Ad Lycophronem, 277.
Regarding gender roles, Celsiana Warwick interprets that in Alexandra the character of Achilles is subverted. Where in other myths his most exalted aspects are mainly traditionally masculine characteristics (be they positive ones like courage, or negative ones like violence), Alexandra makes him a figure considered effeminate. She interprets these three characters as being represented as "forces opposing Olympus", so to speak.

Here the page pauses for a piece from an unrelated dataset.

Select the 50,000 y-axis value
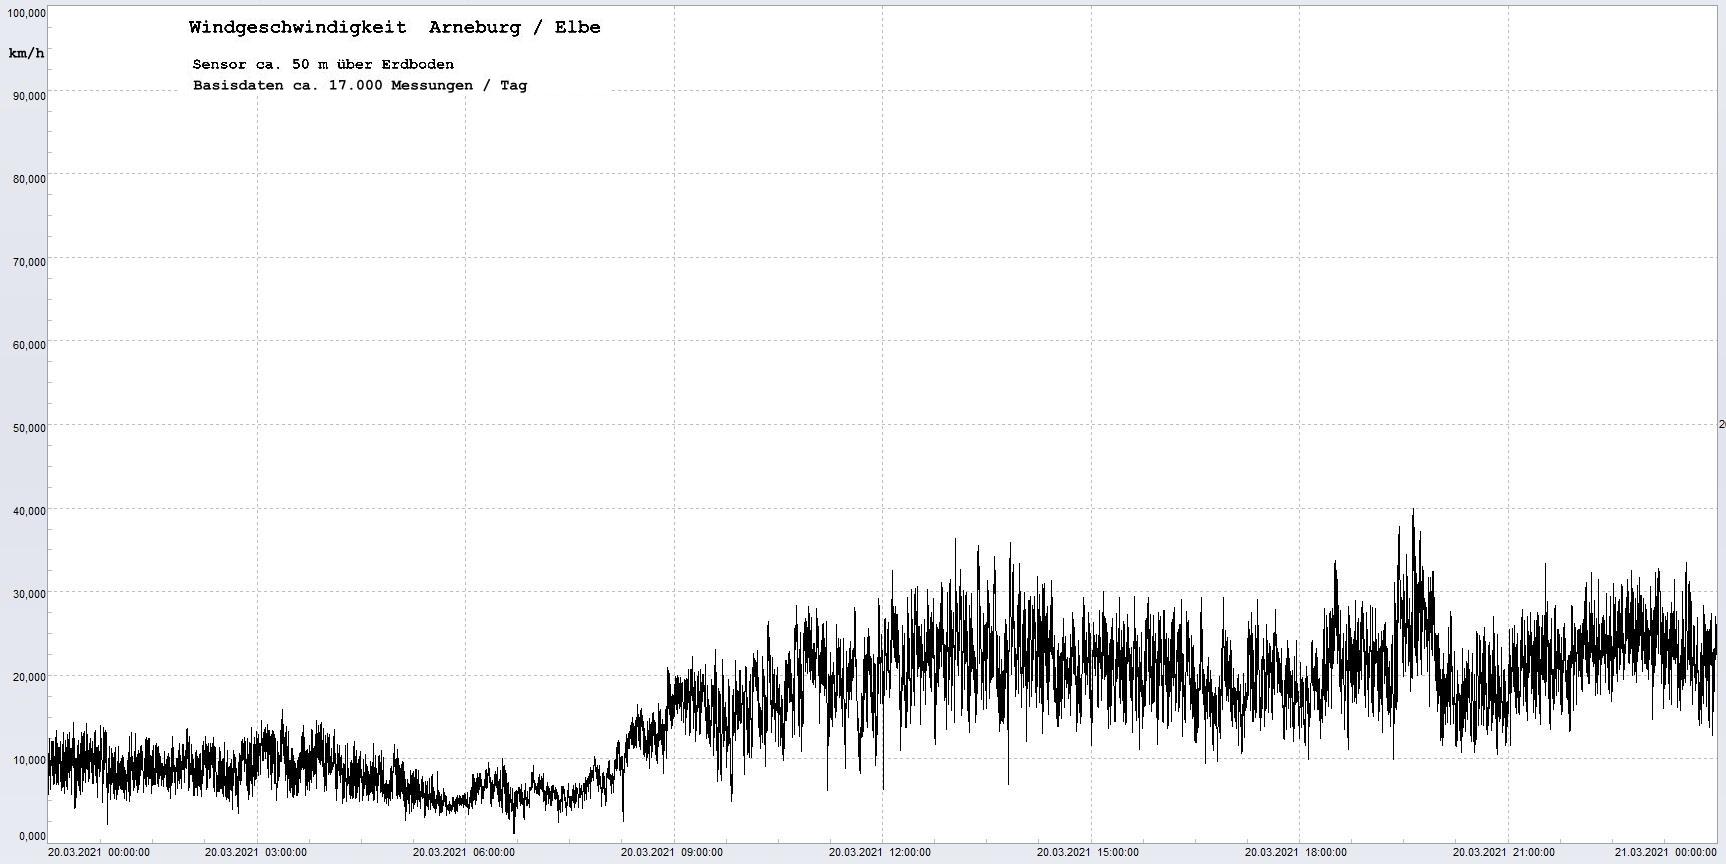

Achilles in the Alexandra also exhibits monstrous hybridity in that he transgresses the boundaries of masculinity and femininity. Cassandra describes the episode in which Achilles dresses as a girl on Scyrus to avoid being sent to war (276–80):
νεκροπέρνας, ὃς προδειμαίνων πότμον
καὶ θῆλυν ἀμφὶ σῶμα τλήσεται πέπλον
δῦναι, παρ᾽ ἱστοῖς κερκίδος ψαύσας κρότων,
καὶ λοῖσθος εἰς γῆν δυσμενῶν ῥῖψαι πόδα,
τὸ σόν, ξύναιμε, κἀν ὕπνῳ πτήσσων δόρυ.
The corpse-seller, who fearing in advance his fate
Will dare to put a woman’s dress around his body,
Handling the rattling shuttle at the loom,
And cast his foot upon the land last of our enemies,
Cowering before your spear, brother, even in his sleep
According to Cassandra, Achilles wears women’s clothes and performs women’s work because of a desire to avoid fighting, opening himself up to charges of effeminacy and cowardice. But by describing Achilles as ‘cowering before Hector’s spear’, Cassandra conjures up an image of a terrified female figure menaced by a warrior’s weapons. Similar imagery describes Xerxes later when he is said to fear the Greek fleet ‘like a girl fears the dark twilight … terrified by a bronze weapon’ (ὡς λυκοψίαν κόρη κνεφαίαν … χαλκηλάτῳ κνώδοντι δειματουμένη, 1431–3). Both images impugn the masculinity of a male character, but also resonate with the theme of female helplessness in the face of male violence. Crucially, while Xerxes is likened to a girl only with respect to his fear, Achilles undergoes a kind of temporary transformation by assuming the female role through his dress and actions. He is not only like a terrified girl at the loom, he actually takes on the lived experience of a woman, making him a hybrid figure, both savage warrior and frightened maiden. The passage thus has a double function—it undermines Achilles’ martial reputation, but also suggests that, in terms of the poem’s depiction of the conflict between male and female, Cassandra is presenting Achilles as conceptually allied with the female, just as Typhon is allied with the chthonic feminine in the Theogony.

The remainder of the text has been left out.